- **Data records**

------------------------------------

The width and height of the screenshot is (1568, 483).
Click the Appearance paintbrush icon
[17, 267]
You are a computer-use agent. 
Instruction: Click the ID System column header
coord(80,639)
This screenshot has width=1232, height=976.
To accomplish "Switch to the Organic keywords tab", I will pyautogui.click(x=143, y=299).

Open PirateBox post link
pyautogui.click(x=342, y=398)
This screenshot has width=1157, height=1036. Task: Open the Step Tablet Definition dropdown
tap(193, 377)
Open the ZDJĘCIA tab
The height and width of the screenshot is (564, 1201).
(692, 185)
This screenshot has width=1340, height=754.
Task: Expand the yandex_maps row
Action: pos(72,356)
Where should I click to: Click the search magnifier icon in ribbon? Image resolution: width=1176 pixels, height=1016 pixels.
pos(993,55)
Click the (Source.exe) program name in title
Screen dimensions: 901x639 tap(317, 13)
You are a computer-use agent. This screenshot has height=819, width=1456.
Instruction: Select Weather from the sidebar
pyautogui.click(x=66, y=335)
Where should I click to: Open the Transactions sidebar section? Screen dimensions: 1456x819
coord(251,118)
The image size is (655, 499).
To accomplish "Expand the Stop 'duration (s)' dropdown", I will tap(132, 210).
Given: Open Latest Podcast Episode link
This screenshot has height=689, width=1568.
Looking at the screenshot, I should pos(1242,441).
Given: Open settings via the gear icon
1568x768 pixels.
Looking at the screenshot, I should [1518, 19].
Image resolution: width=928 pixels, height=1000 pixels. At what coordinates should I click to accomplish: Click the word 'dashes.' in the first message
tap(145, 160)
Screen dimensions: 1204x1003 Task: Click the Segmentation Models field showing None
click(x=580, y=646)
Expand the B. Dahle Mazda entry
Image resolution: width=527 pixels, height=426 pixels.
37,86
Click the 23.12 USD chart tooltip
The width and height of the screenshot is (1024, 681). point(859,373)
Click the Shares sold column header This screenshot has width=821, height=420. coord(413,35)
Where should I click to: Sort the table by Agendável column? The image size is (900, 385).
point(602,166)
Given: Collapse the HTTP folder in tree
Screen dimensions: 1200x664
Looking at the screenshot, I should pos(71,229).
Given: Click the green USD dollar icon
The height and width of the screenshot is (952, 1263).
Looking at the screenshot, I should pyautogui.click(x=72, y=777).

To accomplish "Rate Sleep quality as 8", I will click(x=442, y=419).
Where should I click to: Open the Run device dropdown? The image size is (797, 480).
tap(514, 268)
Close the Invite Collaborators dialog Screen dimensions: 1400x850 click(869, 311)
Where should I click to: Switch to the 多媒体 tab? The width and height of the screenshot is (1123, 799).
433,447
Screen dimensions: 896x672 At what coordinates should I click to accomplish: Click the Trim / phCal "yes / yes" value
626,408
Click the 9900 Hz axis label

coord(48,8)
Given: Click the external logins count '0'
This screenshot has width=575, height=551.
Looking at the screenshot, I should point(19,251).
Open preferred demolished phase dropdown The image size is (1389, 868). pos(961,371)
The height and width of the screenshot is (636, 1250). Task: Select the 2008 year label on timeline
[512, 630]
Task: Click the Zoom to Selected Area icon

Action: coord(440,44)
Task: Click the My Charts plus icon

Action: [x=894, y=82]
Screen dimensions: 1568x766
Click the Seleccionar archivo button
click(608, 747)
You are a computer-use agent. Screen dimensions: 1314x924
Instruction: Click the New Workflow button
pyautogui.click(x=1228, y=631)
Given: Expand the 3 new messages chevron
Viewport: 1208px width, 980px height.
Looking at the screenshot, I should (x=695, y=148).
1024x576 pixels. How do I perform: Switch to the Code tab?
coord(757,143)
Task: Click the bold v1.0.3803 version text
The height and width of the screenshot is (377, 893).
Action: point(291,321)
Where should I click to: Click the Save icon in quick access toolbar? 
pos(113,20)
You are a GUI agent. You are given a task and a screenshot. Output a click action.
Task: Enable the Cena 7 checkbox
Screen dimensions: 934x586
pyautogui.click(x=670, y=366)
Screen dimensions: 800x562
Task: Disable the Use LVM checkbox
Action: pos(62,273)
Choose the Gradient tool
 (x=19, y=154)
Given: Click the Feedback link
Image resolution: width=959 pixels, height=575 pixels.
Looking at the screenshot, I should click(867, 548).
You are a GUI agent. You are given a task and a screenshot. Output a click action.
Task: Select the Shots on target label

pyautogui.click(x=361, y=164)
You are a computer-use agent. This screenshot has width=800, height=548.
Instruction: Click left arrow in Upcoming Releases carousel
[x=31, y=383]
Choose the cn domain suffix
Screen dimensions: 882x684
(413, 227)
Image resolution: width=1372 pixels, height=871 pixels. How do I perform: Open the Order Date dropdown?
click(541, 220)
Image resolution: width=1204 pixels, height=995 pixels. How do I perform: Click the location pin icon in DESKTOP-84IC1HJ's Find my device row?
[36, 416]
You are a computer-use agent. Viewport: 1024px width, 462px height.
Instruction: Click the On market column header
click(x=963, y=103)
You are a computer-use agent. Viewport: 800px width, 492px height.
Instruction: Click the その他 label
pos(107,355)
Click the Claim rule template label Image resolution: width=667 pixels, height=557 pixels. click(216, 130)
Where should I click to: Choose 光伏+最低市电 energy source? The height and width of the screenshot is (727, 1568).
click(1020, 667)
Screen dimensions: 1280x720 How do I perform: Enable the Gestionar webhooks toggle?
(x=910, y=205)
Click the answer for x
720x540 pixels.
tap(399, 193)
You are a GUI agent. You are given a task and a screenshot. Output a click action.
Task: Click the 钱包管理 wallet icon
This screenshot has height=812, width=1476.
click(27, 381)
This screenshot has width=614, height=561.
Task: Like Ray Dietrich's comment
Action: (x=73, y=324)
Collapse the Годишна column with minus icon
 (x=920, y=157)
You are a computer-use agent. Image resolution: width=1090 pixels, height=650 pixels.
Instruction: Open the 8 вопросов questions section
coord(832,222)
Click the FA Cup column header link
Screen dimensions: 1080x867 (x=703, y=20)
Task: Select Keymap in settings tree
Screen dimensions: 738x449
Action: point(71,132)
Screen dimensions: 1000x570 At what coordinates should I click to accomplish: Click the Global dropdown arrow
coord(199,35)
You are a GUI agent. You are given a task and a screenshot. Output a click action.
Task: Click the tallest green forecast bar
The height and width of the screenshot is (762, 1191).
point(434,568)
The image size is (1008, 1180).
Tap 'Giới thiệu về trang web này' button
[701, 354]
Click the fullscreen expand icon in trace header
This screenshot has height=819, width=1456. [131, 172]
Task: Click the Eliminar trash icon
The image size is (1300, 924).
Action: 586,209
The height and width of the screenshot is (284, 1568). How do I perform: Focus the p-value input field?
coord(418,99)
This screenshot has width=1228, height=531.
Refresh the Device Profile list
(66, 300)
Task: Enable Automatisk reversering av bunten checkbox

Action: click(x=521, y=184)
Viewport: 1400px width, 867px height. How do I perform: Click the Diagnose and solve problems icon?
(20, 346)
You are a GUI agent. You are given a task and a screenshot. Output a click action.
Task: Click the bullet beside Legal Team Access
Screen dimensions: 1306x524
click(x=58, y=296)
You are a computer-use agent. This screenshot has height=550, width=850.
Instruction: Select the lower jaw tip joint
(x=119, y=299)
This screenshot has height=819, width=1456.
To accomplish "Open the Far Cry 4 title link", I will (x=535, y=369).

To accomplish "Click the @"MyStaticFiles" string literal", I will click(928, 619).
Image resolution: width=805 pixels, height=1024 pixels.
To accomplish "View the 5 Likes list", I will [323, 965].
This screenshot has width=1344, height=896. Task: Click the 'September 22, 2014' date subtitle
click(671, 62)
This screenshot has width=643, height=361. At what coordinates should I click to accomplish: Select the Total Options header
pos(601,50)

------------------------------------

Count the lines of the entries above that contain the string "list", treating uppercase and lowercase letters as different. Give only the number.

- **EXERCISE RESPONSE**
2